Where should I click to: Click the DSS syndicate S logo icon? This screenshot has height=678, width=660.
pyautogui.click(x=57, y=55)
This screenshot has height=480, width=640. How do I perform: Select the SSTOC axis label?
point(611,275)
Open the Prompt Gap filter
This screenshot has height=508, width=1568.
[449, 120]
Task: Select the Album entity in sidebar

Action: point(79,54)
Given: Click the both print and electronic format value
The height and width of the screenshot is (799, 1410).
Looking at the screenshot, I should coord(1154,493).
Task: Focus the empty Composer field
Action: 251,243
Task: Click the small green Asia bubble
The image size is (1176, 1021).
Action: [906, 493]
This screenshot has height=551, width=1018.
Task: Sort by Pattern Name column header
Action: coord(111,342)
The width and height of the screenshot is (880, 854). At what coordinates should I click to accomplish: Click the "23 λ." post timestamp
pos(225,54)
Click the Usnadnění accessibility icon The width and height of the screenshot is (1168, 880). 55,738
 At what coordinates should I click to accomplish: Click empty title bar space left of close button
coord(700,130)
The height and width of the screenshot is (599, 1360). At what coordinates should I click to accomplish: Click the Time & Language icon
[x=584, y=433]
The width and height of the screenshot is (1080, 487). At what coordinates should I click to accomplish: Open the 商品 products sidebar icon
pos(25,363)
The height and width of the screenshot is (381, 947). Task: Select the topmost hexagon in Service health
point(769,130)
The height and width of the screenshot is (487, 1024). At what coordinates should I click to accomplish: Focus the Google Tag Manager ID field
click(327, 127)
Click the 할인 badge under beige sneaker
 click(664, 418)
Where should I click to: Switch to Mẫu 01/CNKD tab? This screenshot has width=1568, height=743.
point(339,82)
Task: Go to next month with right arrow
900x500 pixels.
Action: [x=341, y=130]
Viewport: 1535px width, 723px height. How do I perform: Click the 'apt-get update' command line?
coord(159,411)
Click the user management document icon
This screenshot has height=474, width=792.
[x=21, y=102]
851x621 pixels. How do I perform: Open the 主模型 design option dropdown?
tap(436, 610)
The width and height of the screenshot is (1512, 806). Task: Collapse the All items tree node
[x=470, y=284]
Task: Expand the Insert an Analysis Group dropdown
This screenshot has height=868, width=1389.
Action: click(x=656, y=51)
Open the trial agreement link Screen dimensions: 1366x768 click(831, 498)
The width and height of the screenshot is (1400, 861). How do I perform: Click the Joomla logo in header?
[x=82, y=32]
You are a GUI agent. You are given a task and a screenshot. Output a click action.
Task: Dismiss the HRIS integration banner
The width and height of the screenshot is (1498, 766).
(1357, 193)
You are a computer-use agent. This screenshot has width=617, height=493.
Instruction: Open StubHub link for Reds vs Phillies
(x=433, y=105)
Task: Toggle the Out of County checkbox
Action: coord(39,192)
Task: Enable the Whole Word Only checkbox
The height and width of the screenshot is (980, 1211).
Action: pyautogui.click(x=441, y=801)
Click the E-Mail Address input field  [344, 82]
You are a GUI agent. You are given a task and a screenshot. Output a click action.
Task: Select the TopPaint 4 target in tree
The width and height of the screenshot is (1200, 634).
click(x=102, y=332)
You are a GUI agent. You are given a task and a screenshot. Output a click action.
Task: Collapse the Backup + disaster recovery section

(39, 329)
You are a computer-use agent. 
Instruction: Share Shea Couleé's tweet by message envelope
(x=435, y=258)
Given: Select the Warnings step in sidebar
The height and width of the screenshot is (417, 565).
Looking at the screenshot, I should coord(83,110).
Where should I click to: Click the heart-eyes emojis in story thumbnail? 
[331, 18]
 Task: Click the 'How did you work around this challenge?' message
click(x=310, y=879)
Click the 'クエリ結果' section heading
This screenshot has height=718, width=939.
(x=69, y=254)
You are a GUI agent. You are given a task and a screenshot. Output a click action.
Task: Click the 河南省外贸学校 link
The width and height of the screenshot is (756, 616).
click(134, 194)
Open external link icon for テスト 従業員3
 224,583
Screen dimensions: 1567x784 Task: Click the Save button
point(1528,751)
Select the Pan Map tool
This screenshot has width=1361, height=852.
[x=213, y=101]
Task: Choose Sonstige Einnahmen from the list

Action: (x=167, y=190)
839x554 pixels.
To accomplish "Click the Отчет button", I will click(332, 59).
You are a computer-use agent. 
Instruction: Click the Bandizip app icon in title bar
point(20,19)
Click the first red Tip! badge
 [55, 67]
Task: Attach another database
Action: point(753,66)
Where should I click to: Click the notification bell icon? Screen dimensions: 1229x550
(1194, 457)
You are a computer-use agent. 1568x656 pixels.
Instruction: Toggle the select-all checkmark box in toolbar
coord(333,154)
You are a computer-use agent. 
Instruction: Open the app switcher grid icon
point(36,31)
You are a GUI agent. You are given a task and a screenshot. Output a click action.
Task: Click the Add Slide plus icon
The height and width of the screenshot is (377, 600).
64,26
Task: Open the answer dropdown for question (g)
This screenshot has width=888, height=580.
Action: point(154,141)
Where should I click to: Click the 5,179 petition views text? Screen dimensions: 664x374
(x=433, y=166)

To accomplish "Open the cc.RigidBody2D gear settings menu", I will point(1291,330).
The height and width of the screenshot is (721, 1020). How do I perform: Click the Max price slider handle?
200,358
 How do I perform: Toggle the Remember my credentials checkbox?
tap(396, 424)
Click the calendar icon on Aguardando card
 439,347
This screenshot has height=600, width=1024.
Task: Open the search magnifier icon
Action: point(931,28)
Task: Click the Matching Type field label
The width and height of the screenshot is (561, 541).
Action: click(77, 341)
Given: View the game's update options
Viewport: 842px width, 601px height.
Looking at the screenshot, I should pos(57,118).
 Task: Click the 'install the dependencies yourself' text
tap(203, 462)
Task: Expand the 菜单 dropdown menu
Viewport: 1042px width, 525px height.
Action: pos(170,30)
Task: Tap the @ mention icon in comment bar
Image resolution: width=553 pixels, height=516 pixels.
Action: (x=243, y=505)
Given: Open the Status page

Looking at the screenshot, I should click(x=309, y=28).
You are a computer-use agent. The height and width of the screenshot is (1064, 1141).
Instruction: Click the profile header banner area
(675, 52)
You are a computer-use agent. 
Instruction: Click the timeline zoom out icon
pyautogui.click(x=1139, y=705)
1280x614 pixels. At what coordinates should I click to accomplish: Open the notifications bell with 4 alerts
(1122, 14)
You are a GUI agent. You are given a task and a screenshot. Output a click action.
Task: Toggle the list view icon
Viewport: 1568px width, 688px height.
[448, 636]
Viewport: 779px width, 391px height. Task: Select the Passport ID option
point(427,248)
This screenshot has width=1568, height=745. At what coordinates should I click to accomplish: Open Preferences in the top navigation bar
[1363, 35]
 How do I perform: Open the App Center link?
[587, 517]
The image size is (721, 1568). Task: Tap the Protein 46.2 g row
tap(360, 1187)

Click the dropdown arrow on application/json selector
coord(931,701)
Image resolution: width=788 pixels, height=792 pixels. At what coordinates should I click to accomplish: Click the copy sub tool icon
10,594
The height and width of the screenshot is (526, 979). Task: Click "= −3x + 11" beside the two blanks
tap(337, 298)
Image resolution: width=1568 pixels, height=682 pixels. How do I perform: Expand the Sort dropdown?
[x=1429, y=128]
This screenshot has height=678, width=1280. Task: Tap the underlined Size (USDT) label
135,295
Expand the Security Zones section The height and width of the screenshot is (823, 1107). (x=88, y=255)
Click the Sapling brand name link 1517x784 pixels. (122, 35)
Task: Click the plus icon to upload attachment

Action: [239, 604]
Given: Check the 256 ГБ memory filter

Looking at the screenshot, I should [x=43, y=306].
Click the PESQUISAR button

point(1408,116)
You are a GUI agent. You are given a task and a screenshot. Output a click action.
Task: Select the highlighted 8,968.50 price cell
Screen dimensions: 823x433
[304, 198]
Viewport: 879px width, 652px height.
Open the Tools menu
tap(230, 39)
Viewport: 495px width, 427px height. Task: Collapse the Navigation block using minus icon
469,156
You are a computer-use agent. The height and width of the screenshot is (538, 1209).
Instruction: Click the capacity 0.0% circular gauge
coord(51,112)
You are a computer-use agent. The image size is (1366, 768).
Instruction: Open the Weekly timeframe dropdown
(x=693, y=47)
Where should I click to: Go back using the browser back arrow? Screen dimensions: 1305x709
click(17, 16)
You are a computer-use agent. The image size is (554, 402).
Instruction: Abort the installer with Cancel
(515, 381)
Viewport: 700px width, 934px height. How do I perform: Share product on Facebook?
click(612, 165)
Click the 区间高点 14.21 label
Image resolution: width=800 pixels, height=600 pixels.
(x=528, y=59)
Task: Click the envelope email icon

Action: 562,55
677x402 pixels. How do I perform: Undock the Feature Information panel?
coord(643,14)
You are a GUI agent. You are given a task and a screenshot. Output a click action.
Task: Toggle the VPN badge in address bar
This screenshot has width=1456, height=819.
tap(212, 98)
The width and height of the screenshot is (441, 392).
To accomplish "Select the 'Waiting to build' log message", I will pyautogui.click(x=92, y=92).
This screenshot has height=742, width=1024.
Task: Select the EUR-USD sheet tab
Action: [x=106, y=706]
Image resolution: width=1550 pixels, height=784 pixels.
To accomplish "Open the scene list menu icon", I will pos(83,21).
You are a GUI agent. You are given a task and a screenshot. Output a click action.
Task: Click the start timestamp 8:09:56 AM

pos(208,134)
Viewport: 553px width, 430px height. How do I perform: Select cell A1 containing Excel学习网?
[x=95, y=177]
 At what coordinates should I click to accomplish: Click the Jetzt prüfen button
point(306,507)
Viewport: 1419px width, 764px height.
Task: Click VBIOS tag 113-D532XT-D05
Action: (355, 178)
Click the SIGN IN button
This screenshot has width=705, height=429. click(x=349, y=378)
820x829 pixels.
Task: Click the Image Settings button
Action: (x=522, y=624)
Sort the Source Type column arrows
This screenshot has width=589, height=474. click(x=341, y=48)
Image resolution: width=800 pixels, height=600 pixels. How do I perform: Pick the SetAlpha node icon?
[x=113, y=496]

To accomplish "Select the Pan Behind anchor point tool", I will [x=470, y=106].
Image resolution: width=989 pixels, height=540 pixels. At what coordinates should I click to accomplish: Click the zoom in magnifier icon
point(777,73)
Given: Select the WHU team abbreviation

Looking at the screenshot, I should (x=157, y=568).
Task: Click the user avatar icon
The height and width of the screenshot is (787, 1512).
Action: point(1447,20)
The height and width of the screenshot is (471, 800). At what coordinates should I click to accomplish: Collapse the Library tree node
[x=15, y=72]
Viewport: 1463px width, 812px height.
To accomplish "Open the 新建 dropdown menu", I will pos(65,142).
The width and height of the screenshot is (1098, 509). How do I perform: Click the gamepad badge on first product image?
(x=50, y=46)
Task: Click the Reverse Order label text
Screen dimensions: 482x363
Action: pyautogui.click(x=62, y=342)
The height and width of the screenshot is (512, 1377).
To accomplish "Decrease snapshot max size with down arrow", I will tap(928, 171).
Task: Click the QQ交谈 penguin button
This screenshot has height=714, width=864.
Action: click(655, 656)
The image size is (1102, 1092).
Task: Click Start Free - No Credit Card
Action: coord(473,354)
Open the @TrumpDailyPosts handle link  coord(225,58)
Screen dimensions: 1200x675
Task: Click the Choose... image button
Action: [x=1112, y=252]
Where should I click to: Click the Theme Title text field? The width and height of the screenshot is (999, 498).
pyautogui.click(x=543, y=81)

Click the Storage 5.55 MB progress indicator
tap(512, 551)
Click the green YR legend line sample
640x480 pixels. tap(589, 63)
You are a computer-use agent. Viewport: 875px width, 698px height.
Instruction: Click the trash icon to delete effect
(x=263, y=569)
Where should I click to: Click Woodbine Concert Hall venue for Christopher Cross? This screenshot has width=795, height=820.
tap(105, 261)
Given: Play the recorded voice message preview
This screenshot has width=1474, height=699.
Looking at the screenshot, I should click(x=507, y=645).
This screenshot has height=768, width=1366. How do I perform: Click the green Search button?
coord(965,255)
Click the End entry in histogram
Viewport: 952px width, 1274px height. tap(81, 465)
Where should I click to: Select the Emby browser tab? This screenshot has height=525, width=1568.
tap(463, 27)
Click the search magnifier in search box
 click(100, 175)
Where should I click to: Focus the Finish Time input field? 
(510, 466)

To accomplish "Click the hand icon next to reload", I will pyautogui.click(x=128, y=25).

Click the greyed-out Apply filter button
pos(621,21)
______
→ Required work
Your answer should consist of the lines of the listing that contain "next", copied as they stand.

→ Answer to the problem
Task: Go to next month with right arrow
To accomplish "Click the hand icon next to reload", I will pyautogui.click(x=128, y=25).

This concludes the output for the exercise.